I don’t worry about jewhater429, the 97th entrant in a comment thread. I worry about Beck and Limbaugh and Savage.

Their comments are arguably as bad – if not as crude – as any scrawls on bathrooms walls.

But Gerson – who used his position as a former George W. Bush speechwriter to work his way into a gig with the Washington Post – was so irked by Klein’s response that he immediately resorted to ad hominem attacks, starting his response by attempting to undercut Klein’s objectivity, calling him a member of “Barack Obama’s unpaid policy staff.” Gerson then goes on to equate Ezra Klein – a progressive blogger who writes mainly about policy – with Rush Limbaugh, an entertainer and propagandist who specializes in being outrageous, and Arianna Huffington, a right-winger-turned-centrist-turned-populist-progressive who has a knack for riding the zeitgeist. Each of the three figures is very different – but what they all share in common is a willingness to take a side – to be a partisan. Gerson, in another life as a speechwriter, was willing to do this; but now from his perch writing for the Washington Post blog which calls itself “Post-Partisan,” he looks at those mere mortals who take sides with disdain – and suggests doing so is the equivalent of lying.

Gerson ignores the substance of Klein’s reason for seeing talk radio as a bigger fomenter of hate – and instead imagines an entirely different reason: “Because Limbaugh interferes more directly with Klein’s political agenda.” Klein didn’t actually say this – he made a different point about control of the media – but Gerson, being “post-partisan” explains that the only reason Klein could have for seeing Rush Limbaugh as a more significant fomenter of hatred than a bunch of anonymous commentors must be “an excess of ideology [which] can affect the optic nerve — leading to complete moral blindness.” It calls to mind that line from the New Testament about removing the splinter from one’s own eye first.

Gerson is smug in his conclusion, as he takes the tone of a wise elder:

Those, like Klein, who trivialize evil are actually making its advance more likely. Their cynicism and ideological manias are the allies of genuine bigotry, because they blur its distinctive shape and cover its distinctive smell.
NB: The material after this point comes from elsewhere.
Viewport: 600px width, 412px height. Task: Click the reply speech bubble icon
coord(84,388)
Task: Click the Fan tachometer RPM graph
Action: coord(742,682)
Of course, Gerson’s column – by giving great weight to anonymous internet commentors – trivializes “evil” by equating it with awful comments. In fact, prejudice has always existed, and it is not synonymous with evil. If it was, then free speech would be mere folly. Gerson could have written a column about how the internet – in encouraging communities of the like-minded, creates dynamics of escalating moral outrage which lead to conspiracy theories and even hatred along with reformist political movements and communities of knitters. But instead, he looks on the internet like a nun at a high school dance, frowning with disapproval at the whole thing. In doing so, he himself is blinded seeing a fallen world where it is instead a fallen-redeemed one.

Postscript: Amusingly, Gerson also has this to say in defense of his column comparing the rise of the internet to the rise of Nazism, and in attacking Klein’s disagreement with his analogy:

Beck, Huffington and Klein seem comfortable with this same, lazy tactic — the reductio ad Hitlerum. They are full partners in the same calumny.

But wasn’t reductio ad Hilterum exactly what Gerson’s original column was about?